Delivering the AI Hybrid Cloud with DGX and Google Cloud’s Anthos on Bare Metal
To help businesses embrace hybrid cloud infrastructure, NVIDIA has introduced support for Google Cloud’s Anthos on bare metal for its DGX A100 systems.
For customers using Kubernetes to straddle cloud GPU compute instances and on-prem DGX infrastructure, Anthos on bare metal enables a consistent development and operational experience across deployments, while reducing expensive overhead and improving developer productivity.
This presents several benefits to enterprises. While many have implemented GPU-accelerated AI in their data centers, much of the world retains some legacy x86 compute infrastructure. With Anthos on bare metal, IT can easily add on-prem DGX systems to their infrastructure to tackle AI workloads and manage it the same familiar way, all without the need for a hypervisor layer.
Without the need for a virtual machine, Anthos on bare metal — now generally available — manages application deployment and health across existing environments for more efficient operations.
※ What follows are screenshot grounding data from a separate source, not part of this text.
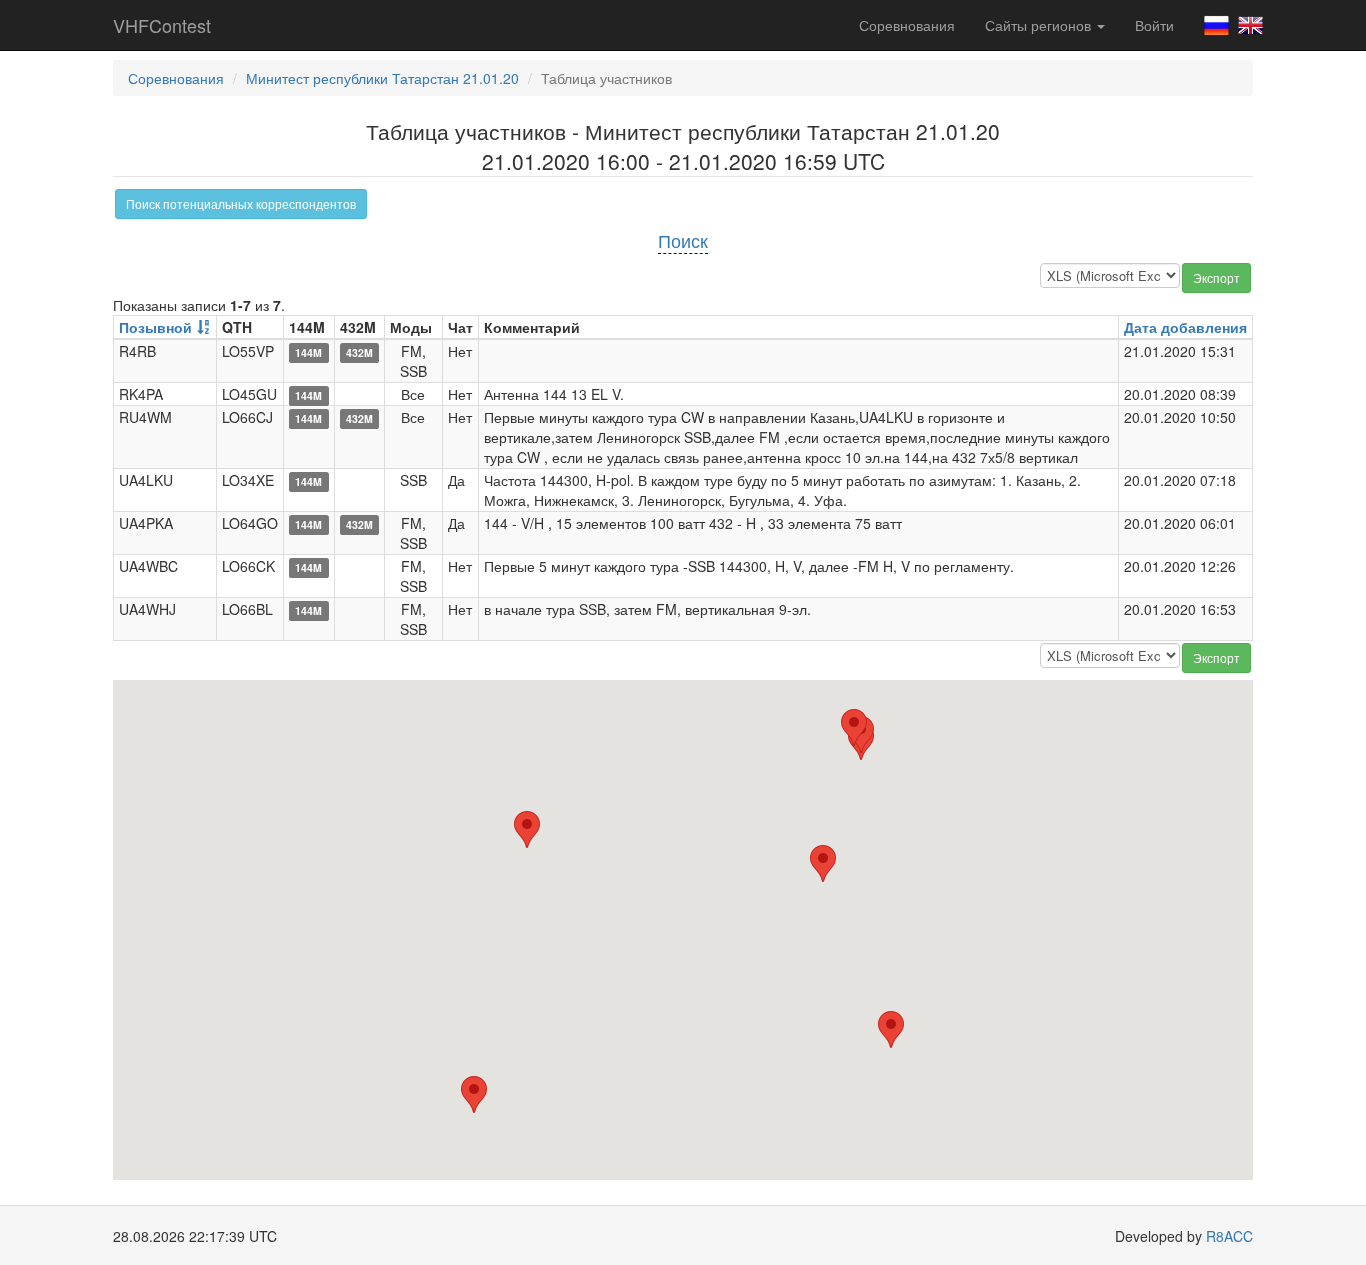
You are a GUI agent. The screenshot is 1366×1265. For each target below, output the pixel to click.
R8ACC (1229, 1236)
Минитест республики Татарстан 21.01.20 (382, 78)
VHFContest (162, 25)
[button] (823, 863)
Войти (1154, 25)
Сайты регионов (1040, 25)
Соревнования (907, 25)
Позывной (155, 327)
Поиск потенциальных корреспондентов (241, 203)
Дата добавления (1185, 327)
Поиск (683, 240)
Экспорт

Anthos on bare metal can also manage application containers on a wide variety of performance, GPU-optimized hardware types and allows for direct application access to hardware.
“Anthos on bare metal provides customers with more choice over how and where they run applications and workloads,” said Rayn Veerubhotla, Director of Partner Engineering at Google Cloud. “NVIDIA’s support for Anthos on bare metal means customers can seamlessly deploy NVIDIA’s GPU Device Plugin directly on their hardware, enabling increased performance and flexibility to balance ML workloads across hybrid environments.”
Additionally, teams can access their favorite NVIDIA NGC containers, Helm charts and AI models from anywhere.
With this combination, enterprises can enjoy the rapid start and elasticity of resources offered on Google Cloud, as well as the secure performance of dedicated on-prem DGX infrastructure.